The point being, as of 2 p.m. price does just about whatever it wants, usually rises, but I believe last Friday it fell after 2 p.m., BUT the most important indication are the 3C signals after 22 p.m., as they tend to pick up where they left off the next trading day even over a weekend and it was these signals in the last 2 hours of trade that allowed us to make all of the calls above that were astonishingly accurate.
Price will do one thing often and 3C another, price rarely matters, but as the post was entitled "Come Monday", the 3C signals matter very much as they pick up where they left off late Friday afternoon.

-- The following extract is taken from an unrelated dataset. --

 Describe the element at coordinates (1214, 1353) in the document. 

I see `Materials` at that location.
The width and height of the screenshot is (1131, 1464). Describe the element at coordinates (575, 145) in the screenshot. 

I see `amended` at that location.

That being said, I just looked at HYG and could see just by the price action they are trying to ramp it again, this is the reversal process/proportional concept.
Does the price action look familiar? That's the 1 min intraday HYG action from today only, I knew exactly what I'd see when I looked at 3C based on the price action alone...

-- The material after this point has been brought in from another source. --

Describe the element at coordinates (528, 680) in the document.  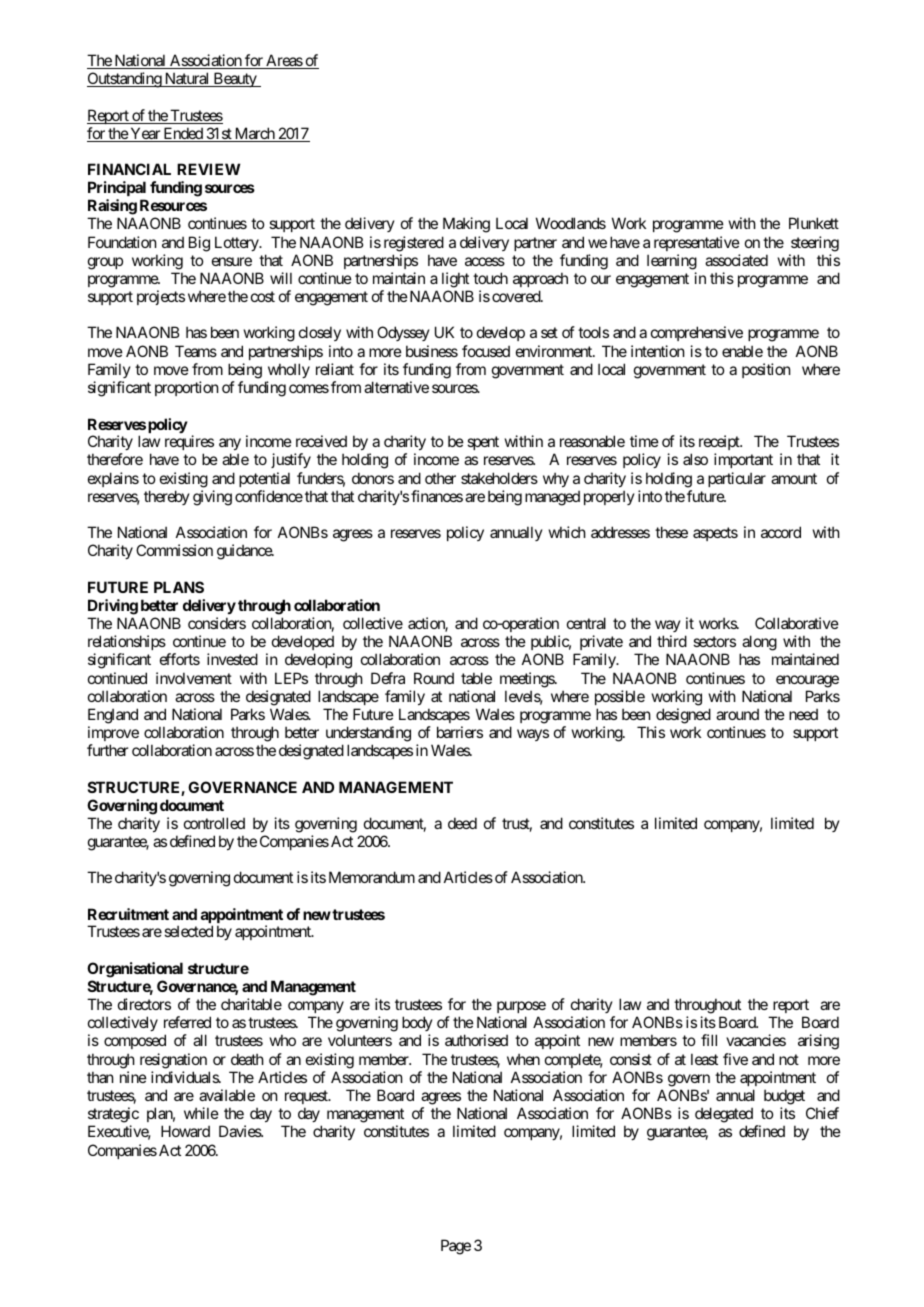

Another attempt like yesterday's failed divergence to get HYG to support the market, likely after 2 p.m., although the divergences are what really matter. Does this one hold where yesterday's failed? I can't say after seeing yesterday's fail, however, to illustrate how little it matters AND THIS IS WHY I HAVE WAITED ON ASSETS LIKE XLF AND FAZ, I included a few more charts beyond 1 min that matter.
This is a head fake move under accumulation, NOTE THE DATES, JAN 27TH -FEB 6TH, HYG was being used as support for the overall market which was seeing positive divgerences on the EXACT same dates.
The10 min chart above is leading negative in a huge way so the 1 min isn't going to change anything.
Or perhaps the 30 min chart that failed before the market...
Just so you know, however this may give some edge to a few positions I've been considering, more than that the signals are going to be very important.